The politics of the huge Alaska drilling project are messy – both inside and outside the Biden administration.
The Willow project has been under consideration since the Trump administration, which initially planned on approving it with a larger scope. The Biden administration has pursued the project with a smaller footprint.
It has sparked controversy even within the administration; when the Bureau of Land Management in Alaska released its preferred alternative of three drill pads last month, the US Department of the Interior put out a statement saying it had “substantial concerns” with the project, “including direct and indirect greenhouse gas emissions and impacts to wildlife and Alaska Native subsistence.”

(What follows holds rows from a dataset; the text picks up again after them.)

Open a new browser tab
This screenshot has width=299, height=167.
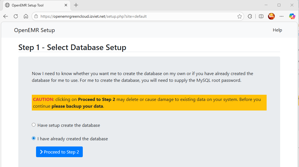[x=76, y=5]
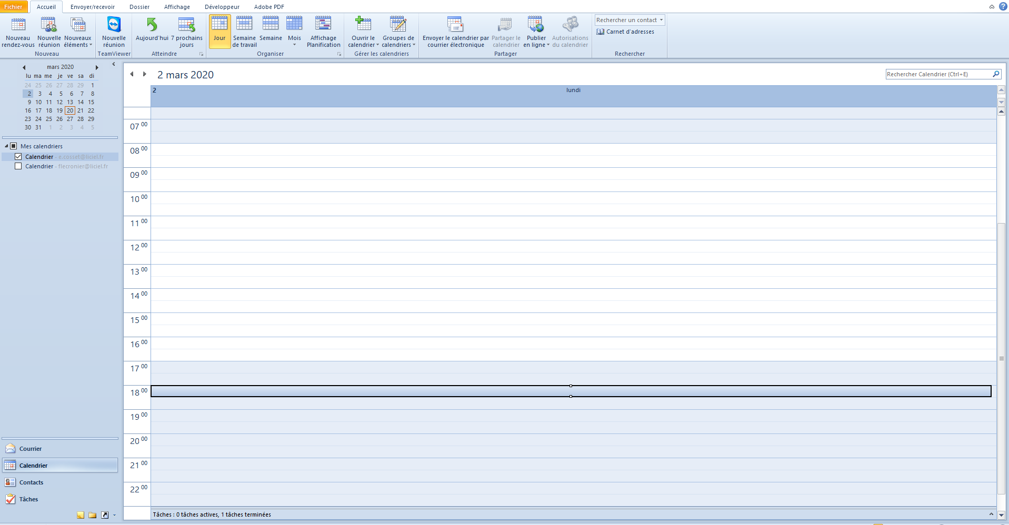Check the flecronier Calendrier checkbox

[x=18, y=166]
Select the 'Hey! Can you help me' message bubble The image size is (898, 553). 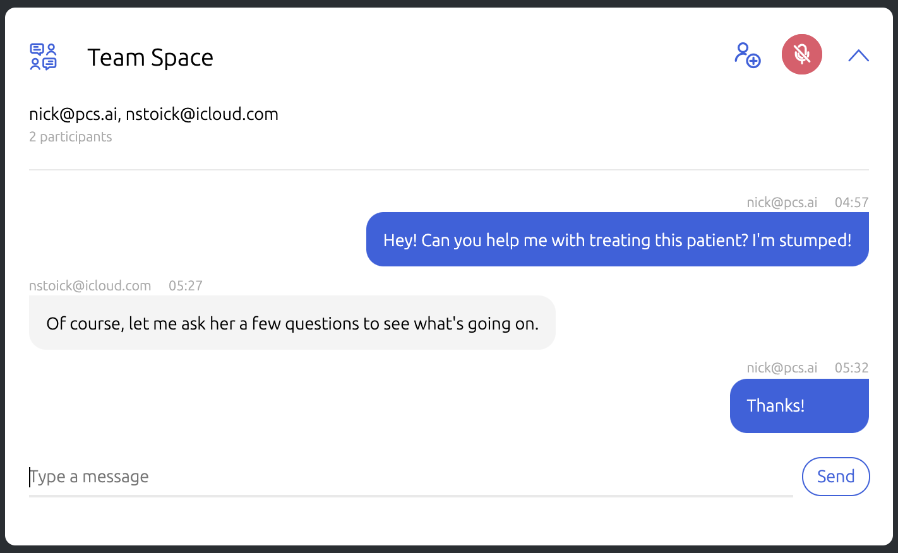click(x=618, y=239)
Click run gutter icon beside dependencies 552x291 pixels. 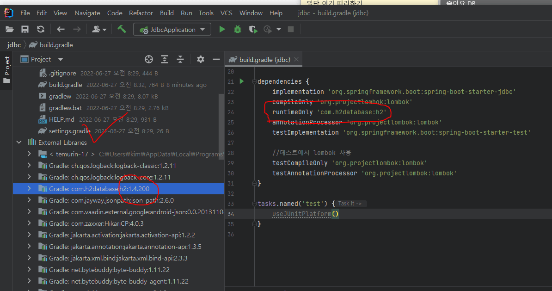click(241, 81)
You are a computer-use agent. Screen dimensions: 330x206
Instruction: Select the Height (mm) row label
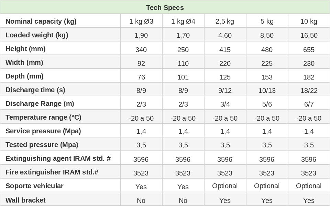pos(25,49)
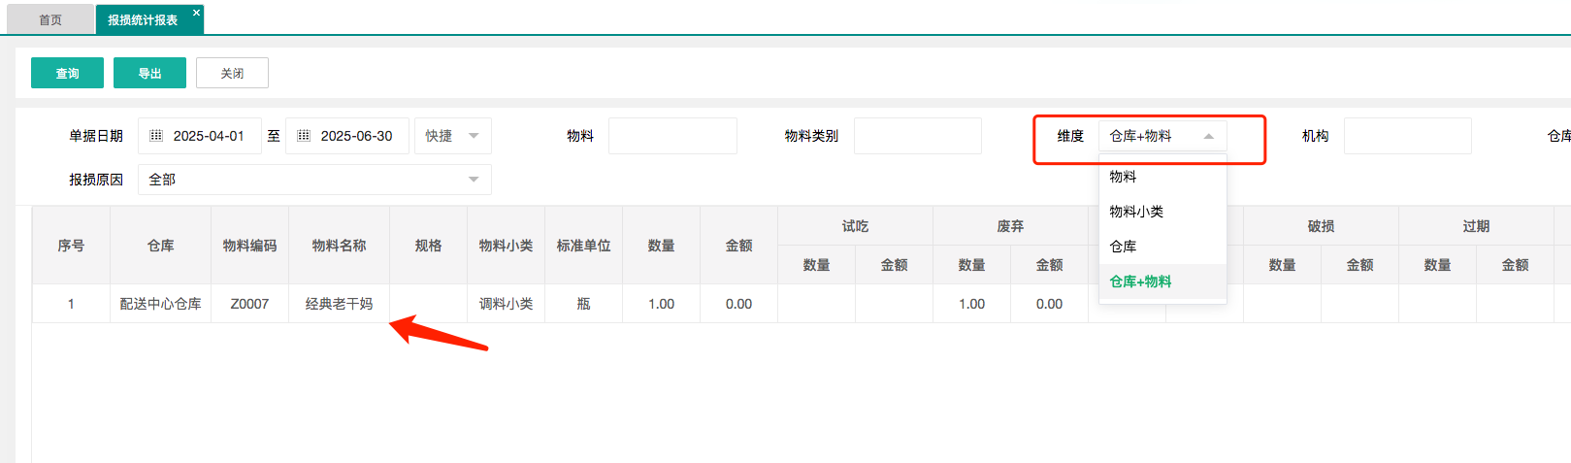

Alaska Natives are divided on the project. While the project has been largely opposed by the nearby Alaska Native village of Nuiqsut – which some villagers evacuated last year during a gas leak from another ConocoPhillips project in the area – it has garnered support from other Alaska Native tribes and officials who want the jobs and revenue the project could bring to the North Slope, which could boost the basic services for people that live there.
“When you talk about environmental justice and protecting the environment, us Alaska natives are part of that environment,” Alaska state Rep. Josiah Patkotak, who has no party affiliation, said on Tuesday. “We’re asking the president, his Cabinet, all those involved in the decision-making process to keep that in mind.”
A final decision on the project is expected next week. White House press secretary Karine Jean-Pierre last month said the final decision on Willow rests with Interior Secretary Deb Haaland. But ultimately, environmental advocates and lawmakers like Murkowski told CNN they believe the White House – not Interior – will make the final decision on whether to approve Willow.
Peltola, Murkowski and Sullivan have been asking White House staff to meet with Biden directly about the project, Murkowski told CNN – a meeting request that so far has not been added to the president’s calendar. Murkowski told CNN that if that happens after a Willow decision is released, “That’s pretty rude, I think.”
“It’s not any great state secret that I have been a cooperative Republican with this administration,” Murkowski told CNN. “Cooperation goes both ways.”